Task item => Reproduce the lines below word for word, from the line containing "coordinates (120, 649)." through the line containing "This screenshot has width=1920, height=993.", both of those lines included.

Stored items:
○ ○ ○

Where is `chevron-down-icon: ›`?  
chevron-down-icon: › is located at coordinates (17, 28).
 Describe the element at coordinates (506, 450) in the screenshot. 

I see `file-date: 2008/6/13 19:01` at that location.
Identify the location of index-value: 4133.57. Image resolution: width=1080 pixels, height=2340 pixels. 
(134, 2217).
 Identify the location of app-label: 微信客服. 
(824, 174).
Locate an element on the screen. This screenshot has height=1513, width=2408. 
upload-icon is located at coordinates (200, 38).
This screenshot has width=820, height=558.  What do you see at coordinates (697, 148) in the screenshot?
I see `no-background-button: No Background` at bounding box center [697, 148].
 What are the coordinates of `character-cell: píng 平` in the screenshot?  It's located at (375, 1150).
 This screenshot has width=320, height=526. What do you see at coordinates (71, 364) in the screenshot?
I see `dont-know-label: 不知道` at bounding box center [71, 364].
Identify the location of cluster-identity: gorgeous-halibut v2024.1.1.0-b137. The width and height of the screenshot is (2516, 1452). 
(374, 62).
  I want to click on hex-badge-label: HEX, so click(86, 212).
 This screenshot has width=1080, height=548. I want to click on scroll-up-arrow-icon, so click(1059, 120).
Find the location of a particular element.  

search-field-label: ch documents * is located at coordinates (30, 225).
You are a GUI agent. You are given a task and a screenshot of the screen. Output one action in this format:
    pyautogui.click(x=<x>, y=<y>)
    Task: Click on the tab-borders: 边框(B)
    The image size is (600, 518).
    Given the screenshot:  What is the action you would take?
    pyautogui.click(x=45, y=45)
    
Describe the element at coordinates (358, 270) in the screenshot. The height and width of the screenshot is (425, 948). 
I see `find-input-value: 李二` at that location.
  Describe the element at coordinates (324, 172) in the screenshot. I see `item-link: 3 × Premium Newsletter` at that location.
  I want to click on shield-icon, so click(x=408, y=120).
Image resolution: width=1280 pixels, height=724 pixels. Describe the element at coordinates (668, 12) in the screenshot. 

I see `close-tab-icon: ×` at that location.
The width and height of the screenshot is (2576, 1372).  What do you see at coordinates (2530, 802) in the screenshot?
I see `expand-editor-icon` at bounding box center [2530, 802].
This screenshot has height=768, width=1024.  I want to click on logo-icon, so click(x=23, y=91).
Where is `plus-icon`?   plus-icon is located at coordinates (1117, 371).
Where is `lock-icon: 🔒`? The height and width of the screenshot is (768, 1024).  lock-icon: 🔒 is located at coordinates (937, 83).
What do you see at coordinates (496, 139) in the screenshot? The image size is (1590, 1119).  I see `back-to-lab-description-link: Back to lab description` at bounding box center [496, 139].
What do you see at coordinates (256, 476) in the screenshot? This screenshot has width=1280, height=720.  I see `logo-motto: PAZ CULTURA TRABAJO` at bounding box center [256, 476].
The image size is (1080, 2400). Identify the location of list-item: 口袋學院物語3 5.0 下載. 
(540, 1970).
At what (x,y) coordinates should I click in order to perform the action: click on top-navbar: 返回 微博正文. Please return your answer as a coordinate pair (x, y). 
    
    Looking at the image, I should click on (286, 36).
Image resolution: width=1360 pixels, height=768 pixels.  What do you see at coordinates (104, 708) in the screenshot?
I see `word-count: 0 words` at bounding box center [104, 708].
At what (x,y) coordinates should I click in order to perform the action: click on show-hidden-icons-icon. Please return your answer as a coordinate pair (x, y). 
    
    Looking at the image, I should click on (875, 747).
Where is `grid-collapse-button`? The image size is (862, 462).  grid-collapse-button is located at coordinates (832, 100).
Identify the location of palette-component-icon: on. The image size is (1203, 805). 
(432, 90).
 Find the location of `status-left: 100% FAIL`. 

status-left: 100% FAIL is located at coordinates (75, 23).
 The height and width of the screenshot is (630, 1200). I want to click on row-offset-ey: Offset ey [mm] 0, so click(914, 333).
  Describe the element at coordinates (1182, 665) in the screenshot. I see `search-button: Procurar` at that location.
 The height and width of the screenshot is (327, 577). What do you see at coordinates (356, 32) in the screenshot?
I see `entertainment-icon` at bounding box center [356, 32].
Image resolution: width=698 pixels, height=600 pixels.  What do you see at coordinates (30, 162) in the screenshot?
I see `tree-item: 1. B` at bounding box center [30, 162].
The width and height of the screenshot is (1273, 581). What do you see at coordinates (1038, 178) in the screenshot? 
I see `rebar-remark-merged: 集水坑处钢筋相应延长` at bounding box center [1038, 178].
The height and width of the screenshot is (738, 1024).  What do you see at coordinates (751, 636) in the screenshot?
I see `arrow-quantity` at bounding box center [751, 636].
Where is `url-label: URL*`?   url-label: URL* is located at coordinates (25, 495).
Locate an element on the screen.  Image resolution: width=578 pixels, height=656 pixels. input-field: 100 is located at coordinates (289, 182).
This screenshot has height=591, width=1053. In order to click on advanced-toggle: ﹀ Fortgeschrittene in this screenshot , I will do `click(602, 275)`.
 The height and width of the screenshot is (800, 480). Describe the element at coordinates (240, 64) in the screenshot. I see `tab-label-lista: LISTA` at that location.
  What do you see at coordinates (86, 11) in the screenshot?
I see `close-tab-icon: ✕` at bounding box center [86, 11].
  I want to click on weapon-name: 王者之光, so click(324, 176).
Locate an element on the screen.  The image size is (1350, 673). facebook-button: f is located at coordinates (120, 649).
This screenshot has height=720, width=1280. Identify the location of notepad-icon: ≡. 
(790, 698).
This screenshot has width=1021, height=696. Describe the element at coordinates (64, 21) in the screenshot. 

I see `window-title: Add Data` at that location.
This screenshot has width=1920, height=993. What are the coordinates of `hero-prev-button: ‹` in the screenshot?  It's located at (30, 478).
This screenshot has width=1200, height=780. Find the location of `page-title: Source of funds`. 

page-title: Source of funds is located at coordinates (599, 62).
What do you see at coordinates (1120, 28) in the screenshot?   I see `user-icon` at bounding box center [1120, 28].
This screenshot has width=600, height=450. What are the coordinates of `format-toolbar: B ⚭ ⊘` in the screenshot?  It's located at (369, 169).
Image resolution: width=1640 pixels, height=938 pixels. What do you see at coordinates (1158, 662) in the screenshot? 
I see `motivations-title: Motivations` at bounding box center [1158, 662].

○ ○ ○

Response to this exercise =>
Locate an element on the screen.  The image size is (1350, 673). facebook-button: f is located at coordinates (120, 649).
This screenshot has height=720, width=1280. Identify the location of notepad-icon: ≡. 
(790, 698).
This screenshot has width=1021, height=696. Describe the element at coordinates (64, 21) in the screenshot. 

I see `window-title: Add Data` at that location.
This screenshot has width=1920, height=993. What are the coordinates of `hero-prev-button: ‹` in the screenshot?  It's located at (30, 478).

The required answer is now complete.